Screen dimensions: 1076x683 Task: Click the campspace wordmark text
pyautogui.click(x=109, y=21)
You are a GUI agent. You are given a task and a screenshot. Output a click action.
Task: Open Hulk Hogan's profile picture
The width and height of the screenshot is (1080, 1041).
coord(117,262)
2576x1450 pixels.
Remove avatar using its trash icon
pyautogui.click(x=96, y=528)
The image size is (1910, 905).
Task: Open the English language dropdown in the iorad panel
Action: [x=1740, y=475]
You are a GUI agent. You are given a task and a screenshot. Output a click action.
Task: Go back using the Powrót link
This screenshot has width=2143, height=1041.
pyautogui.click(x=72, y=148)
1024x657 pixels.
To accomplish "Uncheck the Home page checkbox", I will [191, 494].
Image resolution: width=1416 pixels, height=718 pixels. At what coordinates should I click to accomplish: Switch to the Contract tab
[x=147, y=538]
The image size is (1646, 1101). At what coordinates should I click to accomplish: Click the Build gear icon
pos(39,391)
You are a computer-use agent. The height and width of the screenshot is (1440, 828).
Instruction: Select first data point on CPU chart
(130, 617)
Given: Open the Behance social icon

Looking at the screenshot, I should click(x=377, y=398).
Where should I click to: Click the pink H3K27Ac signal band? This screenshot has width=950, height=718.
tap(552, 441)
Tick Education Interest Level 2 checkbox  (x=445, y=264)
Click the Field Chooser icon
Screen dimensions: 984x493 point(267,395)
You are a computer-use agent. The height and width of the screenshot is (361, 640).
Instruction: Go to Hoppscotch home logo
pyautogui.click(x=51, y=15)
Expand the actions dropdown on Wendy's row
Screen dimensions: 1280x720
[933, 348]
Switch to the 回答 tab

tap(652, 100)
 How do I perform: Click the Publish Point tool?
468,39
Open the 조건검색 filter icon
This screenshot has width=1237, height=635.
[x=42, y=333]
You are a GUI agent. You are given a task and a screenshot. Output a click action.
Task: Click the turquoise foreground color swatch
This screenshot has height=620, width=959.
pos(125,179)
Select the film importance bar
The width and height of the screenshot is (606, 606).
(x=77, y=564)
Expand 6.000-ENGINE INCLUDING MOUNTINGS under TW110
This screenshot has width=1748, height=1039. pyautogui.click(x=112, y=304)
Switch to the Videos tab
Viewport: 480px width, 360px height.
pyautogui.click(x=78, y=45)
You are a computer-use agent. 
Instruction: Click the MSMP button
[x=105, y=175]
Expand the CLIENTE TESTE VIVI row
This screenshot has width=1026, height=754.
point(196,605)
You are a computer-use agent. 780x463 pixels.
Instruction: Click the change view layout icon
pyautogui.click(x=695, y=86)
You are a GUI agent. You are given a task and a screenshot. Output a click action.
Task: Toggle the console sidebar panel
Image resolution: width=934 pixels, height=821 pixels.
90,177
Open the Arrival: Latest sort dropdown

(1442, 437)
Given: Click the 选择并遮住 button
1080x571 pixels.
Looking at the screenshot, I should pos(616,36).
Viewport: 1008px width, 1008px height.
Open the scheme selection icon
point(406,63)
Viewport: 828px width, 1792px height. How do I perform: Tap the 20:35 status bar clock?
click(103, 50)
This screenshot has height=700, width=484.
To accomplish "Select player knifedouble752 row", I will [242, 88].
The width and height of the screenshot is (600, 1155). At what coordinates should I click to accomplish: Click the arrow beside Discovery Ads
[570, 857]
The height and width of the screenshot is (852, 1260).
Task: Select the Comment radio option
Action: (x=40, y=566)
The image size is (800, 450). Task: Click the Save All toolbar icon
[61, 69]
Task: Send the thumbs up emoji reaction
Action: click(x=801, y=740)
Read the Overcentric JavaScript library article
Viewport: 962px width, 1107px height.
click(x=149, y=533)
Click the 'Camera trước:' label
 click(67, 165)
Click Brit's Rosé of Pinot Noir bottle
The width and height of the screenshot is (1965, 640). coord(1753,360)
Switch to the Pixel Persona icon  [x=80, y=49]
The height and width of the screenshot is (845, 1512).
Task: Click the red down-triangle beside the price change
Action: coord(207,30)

== Task directions ==
Repeat all the lines above, keeping them exactly as they are.

== Answer section ==
Screen dimensions: 1076x683 Task: Click the campspace wordmark text
pyautogui.click(x=109, y=21)
You are a GUI agent. You are given a task and a screenshot. Output a click action.
Task: Open Hulk Hogan's profile picture
The width and height of the screenshot is (1080, 1041).
coord(117,262)
2576x1450 pixels.
Remove avatar using its trash icon
pyautogui.click(x=96, y=528)
The image size is (1910, 905).
Task: Open the English language dropdown in the iorad panel
Action: [x=1740, y=475]
You are a GUI agent. You are given a task and a screenshot. Output a click action.
Task: Go back using the Powrót link
This screenshot has width=2143, height=1041.
pyautogui.click(x=72, y=148)
1024x657 pixels.
To accomplish "Uncheck the Home page checkbox", I will [191, 494].
Image resolution: width=1416 pixels, height=718 pixels. At what coordinates should I click to accomplish: Switch to the Contract tab
[x=147, y=538]
The image size is (1646, 1101). At what coordinates should I click to accomplish: Click the Build gear icon
pos(39,391)
You are a computer-use agent. The height and width of the screenshot is (1440, 828).
Instruction: Select first data point on CPU chart
(130, 617)
Given: Open the Behance social icon

Looking at the screenshot, I should click(x=377, y=398).
Where should I click to: Click the pink H3K27Ac signal band? This screenshot has width=950, height=718.
tap(552, 441)
Tick Education Interest Level 2 checkbox  (x=445, y=264)
Click the Field Chooser icon
Screen dimensions: 984x493 point(267,395)
You are a computer-use agent. The height and width of the screenshot is (361, 640).
Instruction: Go to Hoppscotch home logo
pyautogui.click(x=51, y=15)
Expand the actions dropdown on Wendy's row
Screen dimensions: 1280x720
[933, 348]
Switch to the 回答 tab

tap(652, 100)
 How do I perform: Click the Publish Point tool?
468,39
Open the 조건검색 filter icon
This screenshot has width=1237, height=635.
[x=42, y=333]
You are a GUI agent. You are given a task and a screenshot. Output a click action.
Task: Click the turquoise foreground color swatch
This screenshot has height=620, width=959.
pos(125,179)
Select the film importance bar
The width and height of the screenshot is (606, 606).
(x=77, y=564)
Expand 6.000-ENGINE INCLUDING MOUNTINGS under TW110
This screenshot has width=1748, height=1039. pyautogui.click(x=112, y=304)
Switch to the Videos tab
Viewport: 480px width, 360px height.
pyautogui.click(x=78, y=45)
You are a computer-use agent. 
Instruction: Click the MSMP button
[x=105, y=175]
Expand the CLIENTE TESTE VIVI row
This screenshot has width=1026, height=754.
point(196,605)
You are a computer-use agent. 780x463 pixels.
Instruction: Click the change view layout icon
pyautogui.click(x=695, y=86)
You are a GUI agent. You are given a task and a screenshot. Output a click action.
Task: Toggle the console sidebar panel
Image resolution: width=934 pixels, height=821 pixels.
90,177
Open the Arrival: Latest sort dropdown

(1442, 437)
Given: Click the 选择并遮住 button
1080x571 pixels.
Looking at the screenshot, I should pos(616,36).
Viewport: 1008px width, 1008px height.
Open the scheme selection icon
point(406,63)
Viewport: 828px width, 1792px height. How do I perform: Tap the 20:35 status bar clock?
click(103, 50)
This screenshot has height=700, width=484.
To accomplish "Select player knifedouble752 row", I will [242, 88].
The width and height of the screenshot is (600, 1155). At what coordinates should I click to accomplish: Click the arrow beside Discovery Ads
[570, 857]
The height and width of the screenshot is (852, 1260).
Task: Select the Comment radio option
Action: (x=40, y=566)
The image size is (800, 450). Task: Click the Save All toolbar icon
[61, 69]
Task: Send the thumbs up emoji reaction
Action: click(x=801, y=740)
Read the Overcentric JavaScript library article
Viewport: 962px width, 1107px height.
click(x=149, y=533)
Click the 'Camera trước:' label
 click(67, 165)
Click Brit's Rosé of Pinot Noir bottle
The width and height of the screenshot is (1965, 640). coord(1753,360)
Switch to the Pixel Persona icon  [x=80, y=49]
The height and width of the screenshot is (845, 1512).
Task: Click the red down-triangle beside the price change
Action: coord(207,30)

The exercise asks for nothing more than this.